Sight hateful, sight tormenting! thus these two
Imparadised in one another’s arms
The happier Eden, shall enjoy their fill
Of bliss on bliss, while I to hell am thrust,
Where neither joy nor love, but fierce desire,
Among our other torments not the least,
Still unfulfilled with pain of longing pines. (IV.505-511)
Satan sacrificed all that he loved for nothing more than a shot at a throne he would never achieve. In seeing Adam and Eve in their nuptial bliss he must be reminded of the joys in heaven of which he is now deprived because of nothing more than his own pride and jealousy. It is his jealousy, first of God and then of Adam and Eve, that continually drives him to make the wrong decisions: first to turn away from God and ultimately be hurled from heaven, and then to tempt Adam and Eve into sin. Both of his decisions were because he was jealous of what was not his, power in heaven and love on earth.
Satan deprives man of the one thing that would have saved him from temptation: unity, both between God and man, as well as between man and woman. Satan recognizes that the hierarchy of God/man/woman has changed as Adam declares Eve his “best image” and “dearer half” (V.95) and it is this weakness alone that allows Satan the opportunity to drive each pair apart. Satan does not want God, Adam or Eve to have what he has been deprived of: true love. Since God has already defeated Satan, the best Satan can do is to take away God’s prized new creation, and ruin the unity between the happy pair.
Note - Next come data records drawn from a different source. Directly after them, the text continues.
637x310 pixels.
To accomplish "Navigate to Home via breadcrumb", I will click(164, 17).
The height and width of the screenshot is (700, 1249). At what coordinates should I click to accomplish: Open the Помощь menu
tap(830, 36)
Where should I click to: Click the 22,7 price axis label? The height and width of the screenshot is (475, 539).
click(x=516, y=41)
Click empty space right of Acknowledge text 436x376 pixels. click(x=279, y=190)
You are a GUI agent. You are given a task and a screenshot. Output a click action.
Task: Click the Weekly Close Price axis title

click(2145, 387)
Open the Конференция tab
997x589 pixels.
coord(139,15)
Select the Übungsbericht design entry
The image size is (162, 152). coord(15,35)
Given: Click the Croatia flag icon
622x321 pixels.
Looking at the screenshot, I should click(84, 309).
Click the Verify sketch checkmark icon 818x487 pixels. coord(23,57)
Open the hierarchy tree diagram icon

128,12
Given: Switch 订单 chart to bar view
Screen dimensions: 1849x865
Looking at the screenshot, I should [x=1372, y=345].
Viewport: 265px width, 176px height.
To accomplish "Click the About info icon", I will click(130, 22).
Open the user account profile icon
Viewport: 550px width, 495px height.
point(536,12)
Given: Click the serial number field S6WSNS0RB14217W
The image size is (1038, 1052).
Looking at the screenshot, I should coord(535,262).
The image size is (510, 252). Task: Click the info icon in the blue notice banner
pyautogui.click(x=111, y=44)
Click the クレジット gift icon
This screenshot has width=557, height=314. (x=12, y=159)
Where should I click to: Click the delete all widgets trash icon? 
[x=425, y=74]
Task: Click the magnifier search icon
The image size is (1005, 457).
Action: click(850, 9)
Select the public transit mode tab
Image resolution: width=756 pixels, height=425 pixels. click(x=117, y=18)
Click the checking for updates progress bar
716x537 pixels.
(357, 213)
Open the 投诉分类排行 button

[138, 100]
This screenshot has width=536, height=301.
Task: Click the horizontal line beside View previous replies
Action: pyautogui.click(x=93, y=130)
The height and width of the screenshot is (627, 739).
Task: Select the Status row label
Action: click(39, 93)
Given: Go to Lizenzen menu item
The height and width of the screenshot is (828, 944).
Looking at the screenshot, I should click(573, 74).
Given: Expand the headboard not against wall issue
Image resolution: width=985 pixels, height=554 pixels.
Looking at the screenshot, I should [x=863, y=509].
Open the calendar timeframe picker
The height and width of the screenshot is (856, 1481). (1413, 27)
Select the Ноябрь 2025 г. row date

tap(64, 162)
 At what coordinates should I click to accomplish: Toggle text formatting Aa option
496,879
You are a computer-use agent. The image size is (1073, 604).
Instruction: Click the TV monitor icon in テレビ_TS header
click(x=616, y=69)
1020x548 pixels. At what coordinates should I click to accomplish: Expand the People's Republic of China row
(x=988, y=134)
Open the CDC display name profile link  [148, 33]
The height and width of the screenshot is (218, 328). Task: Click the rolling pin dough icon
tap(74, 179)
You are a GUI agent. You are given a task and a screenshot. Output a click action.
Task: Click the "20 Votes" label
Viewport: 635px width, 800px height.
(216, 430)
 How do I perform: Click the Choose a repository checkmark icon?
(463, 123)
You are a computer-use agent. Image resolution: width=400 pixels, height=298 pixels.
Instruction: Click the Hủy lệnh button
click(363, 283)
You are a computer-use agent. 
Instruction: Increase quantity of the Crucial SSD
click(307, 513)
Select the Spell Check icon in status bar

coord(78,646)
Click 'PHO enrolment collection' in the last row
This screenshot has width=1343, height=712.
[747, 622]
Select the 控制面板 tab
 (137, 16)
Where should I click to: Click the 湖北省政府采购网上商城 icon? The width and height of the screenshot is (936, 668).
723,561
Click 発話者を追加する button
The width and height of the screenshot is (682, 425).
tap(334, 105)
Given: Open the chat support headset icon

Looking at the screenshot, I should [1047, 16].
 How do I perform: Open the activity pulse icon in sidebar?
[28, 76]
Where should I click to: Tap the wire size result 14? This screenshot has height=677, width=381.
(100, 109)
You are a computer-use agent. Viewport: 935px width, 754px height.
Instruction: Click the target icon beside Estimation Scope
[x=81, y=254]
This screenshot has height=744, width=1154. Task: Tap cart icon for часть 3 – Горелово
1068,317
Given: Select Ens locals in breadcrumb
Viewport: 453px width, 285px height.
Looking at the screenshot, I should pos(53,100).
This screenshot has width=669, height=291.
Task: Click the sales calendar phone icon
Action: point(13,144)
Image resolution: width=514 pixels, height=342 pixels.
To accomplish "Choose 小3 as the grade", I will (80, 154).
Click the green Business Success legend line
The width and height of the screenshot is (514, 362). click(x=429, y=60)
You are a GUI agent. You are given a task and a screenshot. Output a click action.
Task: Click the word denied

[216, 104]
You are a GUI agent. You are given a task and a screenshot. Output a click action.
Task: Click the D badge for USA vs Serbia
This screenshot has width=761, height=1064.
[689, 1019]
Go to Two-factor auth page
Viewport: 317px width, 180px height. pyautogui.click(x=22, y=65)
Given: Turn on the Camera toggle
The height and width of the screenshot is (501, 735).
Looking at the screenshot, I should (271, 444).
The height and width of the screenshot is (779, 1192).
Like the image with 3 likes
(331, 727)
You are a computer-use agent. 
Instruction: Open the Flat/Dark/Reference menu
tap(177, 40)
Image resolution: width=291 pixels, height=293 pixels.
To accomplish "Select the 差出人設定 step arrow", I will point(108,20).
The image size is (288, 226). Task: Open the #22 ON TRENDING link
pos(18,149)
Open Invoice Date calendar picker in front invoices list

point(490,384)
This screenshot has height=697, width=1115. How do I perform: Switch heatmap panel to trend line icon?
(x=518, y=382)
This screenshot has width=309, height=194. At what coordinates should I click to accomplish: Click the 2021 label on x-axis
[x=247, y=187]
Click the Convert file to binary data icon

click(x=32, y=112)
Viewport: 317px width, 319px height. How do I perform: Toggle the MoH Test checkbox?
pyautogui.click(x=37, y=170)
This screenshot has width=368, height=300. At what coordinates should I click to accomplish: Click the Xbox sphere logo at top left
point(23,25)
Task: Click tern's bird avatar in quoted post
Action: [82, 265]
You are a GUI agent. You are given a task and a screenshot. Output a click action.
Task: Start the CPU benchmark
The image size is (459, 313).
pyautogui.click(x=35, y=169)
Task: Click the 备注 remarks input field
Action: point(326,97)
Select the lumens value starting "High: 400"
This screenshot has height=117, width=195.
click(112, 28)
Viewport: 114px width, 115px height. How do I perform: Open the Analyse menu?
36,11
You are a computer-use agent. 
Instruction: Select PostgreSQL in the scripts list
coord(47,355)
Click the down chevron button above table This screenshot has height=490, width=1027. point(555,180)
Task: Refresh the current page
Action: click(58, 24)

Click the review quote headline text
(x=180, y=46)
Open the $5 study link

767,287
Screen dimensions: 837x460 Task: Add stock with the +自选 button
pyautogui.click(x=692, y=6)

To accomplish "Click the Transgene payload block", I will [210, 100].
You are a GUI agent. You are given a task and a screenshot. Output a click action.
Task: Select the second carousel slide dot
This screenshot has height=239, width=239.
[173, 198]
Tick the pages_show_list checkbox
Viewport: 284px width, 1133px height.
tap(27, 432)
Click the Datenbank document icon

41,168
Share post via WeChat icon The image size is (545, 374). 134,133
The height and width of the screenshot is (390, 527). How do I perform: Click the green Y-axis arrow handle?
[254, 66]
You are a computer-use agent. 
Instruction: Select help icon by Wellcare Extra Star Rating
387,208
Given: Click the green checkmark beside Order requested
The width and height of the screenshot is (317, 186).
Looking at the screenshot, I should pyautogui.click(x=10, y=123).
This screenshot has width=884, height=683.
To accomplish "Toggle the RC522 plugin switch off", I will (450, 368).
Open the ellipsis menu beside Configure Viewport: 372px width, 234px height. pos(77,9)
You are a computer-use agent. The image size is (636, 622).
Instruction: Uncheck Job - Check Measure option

Adam and Eve had everything they needed to be happy in the garden, just as Satan had everything he needed to be happy in Heaven. Adam and Eve were innocent and ignorant of sin, and only had to show obedience through refraining from eating the fruit of the tree of knowledge. The hierarchy of power only needed to be maintained between God and man/man and woman in order for authority to have stopped the tragedy to come. They were also given warnings from heaven about Satan, and a reminder that with knowledge, comes death. This, however, did nothing to stop Satan from deciding his pride and jealousy should bring ruin to Adam and Eve. Adam, by putting Eve above himself, changed the dynamic of power in the garden; Satan introduced sin and jealousy into the garden by showing Eve the dream of man as gods; suddenly ignorance is something to fear. All of these combine to create a perfect opportunity for man to fall from God, and Satan to take his revenge upon God, by denying him man as a perfect creation on earth.